[Stored items]
▶
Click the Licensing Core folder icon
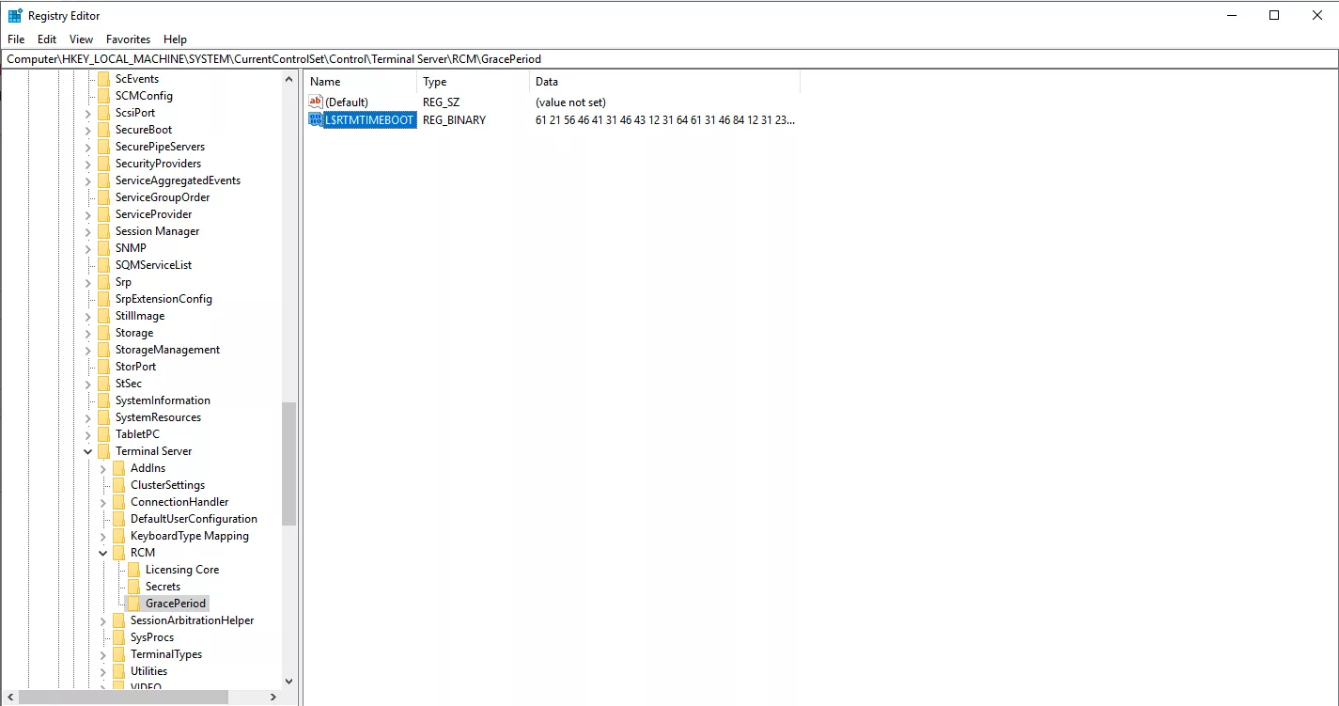Viewport: 1339px width, 706px height. click(134, 570)
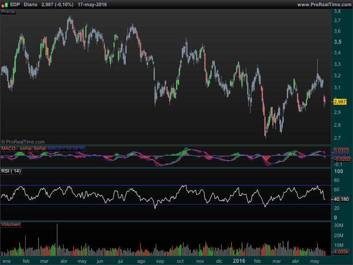Click the 2016 year marker on time axis
Screen dimensions: 353x265
[x=239, y=261]
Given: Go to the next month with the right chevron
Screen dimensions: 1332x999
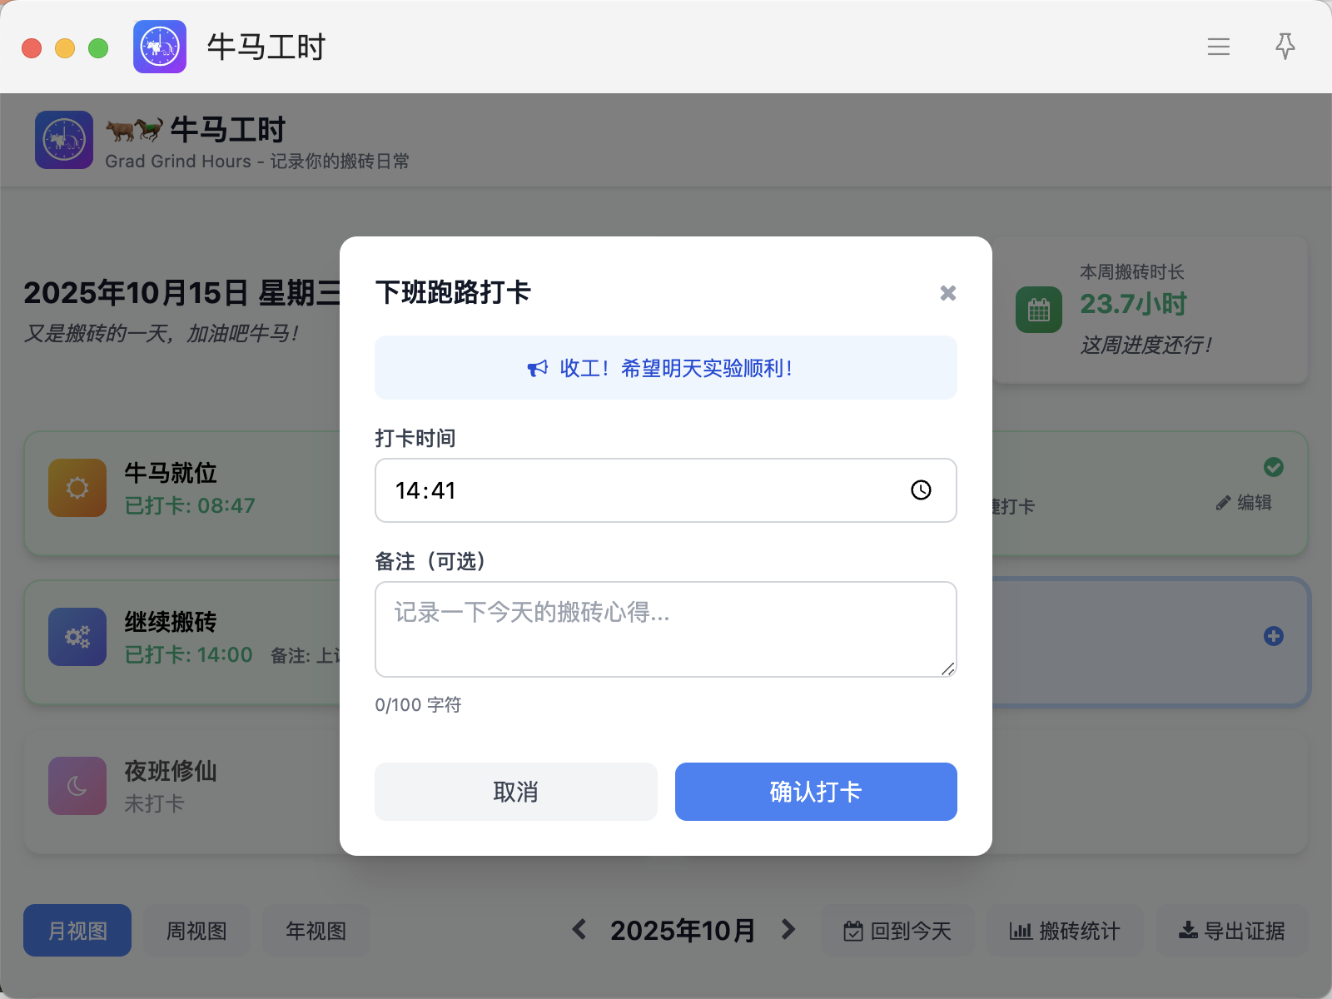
◀
● **ASSIGNED TASK**:
Print the entries above exactly, taking out only the pictures.

● **RESULT**:
Click the Licensing Core folder icon
Viewport: 1339px width, 706px height. click(134, 570)
Click the 2016 year marker on time axis
Screen dimensions: 353x265
[x=239, y=261]
Given: Go to the next month with the right chevron
Screen dimensions: 1332x999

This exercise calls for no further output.